| Problem to work on |
Take the records below from their first line to the line with "Open the BT-50", and restate those lines word for word.
=== Section Start ===
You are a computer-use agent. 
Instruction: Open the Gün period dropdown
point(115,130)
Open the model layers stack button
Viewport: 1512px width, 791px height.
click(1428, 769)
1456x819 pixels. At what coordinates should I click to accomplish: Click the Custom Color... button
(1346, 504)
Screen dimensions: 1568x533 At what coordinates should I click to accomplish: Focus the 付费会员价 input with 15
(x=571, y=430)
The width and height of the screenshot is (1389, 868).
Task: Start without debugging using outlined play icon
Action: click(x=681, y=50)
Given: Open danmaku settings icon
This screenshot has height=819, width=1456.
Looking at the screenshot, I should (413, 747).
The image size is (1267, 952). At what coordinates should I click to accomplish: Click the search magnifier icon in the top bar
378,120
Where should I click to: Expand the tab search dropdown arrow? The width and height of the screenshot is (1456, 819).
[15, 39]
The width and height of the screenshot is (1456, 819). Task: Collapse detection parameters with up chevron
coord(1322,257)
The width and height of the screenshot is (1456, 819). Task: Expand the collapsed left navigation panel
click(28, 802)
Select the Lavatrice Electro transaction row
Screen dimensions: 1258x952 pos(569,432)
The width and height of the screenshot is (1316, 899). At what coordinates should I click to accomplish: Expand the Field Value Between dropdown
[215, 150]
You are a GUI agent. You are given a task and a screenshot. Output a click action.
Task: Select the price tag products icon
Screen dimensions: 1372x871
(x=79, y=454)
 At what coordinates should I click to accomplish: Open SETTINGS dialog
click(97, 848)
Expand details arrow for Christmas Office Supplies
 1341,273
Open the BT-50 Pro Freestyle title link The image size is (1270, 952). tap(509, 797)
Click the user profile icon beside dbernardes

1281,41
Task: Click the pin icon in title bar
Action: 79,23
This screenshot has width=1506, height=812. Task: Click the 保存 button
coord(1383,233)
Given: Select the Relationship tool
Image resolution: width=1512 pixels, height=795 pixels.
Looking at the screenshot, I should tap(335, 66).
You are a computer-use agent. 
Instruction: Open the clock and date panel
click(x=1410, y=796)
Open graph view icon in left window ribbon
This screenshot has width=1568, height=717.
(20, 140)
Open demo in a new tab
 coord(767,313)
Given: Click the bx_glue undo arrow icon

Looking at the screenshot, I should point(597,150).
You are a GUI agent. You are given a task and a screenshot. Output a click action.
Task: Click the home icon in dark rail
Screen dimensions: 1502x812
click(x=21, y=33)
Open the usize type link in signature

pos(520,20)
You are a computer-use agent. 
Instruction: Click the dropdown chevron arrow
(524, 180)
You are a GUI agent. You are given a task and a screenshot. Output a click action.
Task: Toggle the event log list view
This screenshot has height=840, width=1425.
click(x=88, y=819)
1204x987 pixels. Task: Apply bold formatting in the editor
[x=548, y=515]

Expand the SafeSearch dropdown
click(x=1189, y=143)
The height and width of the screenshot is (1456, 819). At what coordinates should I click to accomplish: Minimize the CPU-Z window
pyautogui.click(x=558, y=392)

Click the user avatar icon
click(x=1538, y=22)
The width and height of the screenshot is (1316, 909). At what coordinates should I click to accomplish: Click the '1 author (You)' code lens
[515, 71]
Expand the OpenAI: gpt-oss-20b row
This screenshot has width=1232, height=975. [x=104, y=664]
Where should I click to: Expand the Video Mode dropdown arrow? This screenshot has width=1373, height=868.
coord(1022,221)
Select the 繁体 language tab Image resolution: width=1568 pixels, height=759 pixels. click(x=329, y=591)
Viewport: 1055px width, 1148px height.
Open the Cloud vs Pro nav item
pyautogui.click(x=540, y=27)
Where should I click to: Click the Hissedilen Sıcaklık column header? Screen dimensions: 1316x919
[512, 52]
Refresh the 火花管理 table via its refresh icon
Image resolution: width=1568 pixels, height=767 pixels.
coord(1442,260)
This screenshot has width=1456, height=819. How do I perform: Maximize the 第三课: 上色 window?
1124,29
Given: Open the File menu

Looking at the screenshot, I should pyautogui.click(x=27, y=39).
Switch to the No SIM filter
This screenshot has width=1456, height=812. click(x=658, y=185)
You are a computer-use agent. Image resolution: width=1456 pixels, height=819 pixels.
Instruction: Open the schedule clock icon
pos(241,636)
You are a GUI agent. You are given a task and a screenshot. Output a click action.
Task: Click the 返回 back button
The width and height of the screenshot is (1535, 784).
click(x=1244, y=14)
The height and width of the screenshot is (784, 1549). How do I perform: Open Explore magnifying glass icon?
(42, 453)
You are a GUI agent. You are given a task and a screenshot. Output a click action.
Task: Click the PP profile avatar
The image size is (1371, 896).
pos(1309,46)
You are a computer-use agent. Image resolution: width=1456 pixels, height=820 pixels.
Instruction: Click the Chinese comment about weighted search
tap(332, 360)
=== Section End ===
| Solution to this problem |
You are a computer-use agent. 
Instruction: Open the Gün period dropdown
point(115,130)
Open the model layers stack button
Viewport: 1512px width, 791px height.
click(1428, 769)
1456x819 pixels. At what coordinates should I click to accomplish: Click the Custom Color... button
(1346, 504)
Screen dimensions: 1568x533 At what coordinates should I click to accomplish: Focus the 付费会员价 input with 15
(x=571, y=430)
The width and height of the screenshot is (1389, 868).
Task: Start without debugging using outlined play icon
Action: click(x=681, y=50)
Given: Open danmaku settings icon
This screenshot has height=819, width=1456.
Looking at the screenshot, I should (413, 747).
The image size is (1267, 952). At what coordinates should I click to accomplish: Click the search magnifier icon in the top bar
378,120
Where should I click to: Expand the tab search dropdown arrow? The width and height of the screenshot is (1456, 819).
[15, 39]
The width and height of the screenshot is (1456, 819). Task: Collapse detection parameters with up chevron
coord(1322,257)
The width and height of the screenshot is (1456, 819). Task: Expand the collapsed left navigation panel
click(28, 802)
Select the Lavatrice Electro transaction row
Screen dimensions: 1258x952 pos(569,432)
The width and height of the screenshot is (1316, 899). At what coordinates should I click to accomplish: Expand the Field Value Between dropdown
[215, 150]
You are a GUI agent. You are given a task and a screenshot. Output a click action.
Task: Select the price tag products icon
Screen dimensions: 1372x871
(x=79, y=454)
 At what coordinates should I click to accomplish: Open SETTINGS dialog
click(97, 848)
Expand details arrow for Christmas Office Supplies
 1341,273
Open the BT-50 Pro Freestyle title link The image size is (1270, 952). tap(509, 797)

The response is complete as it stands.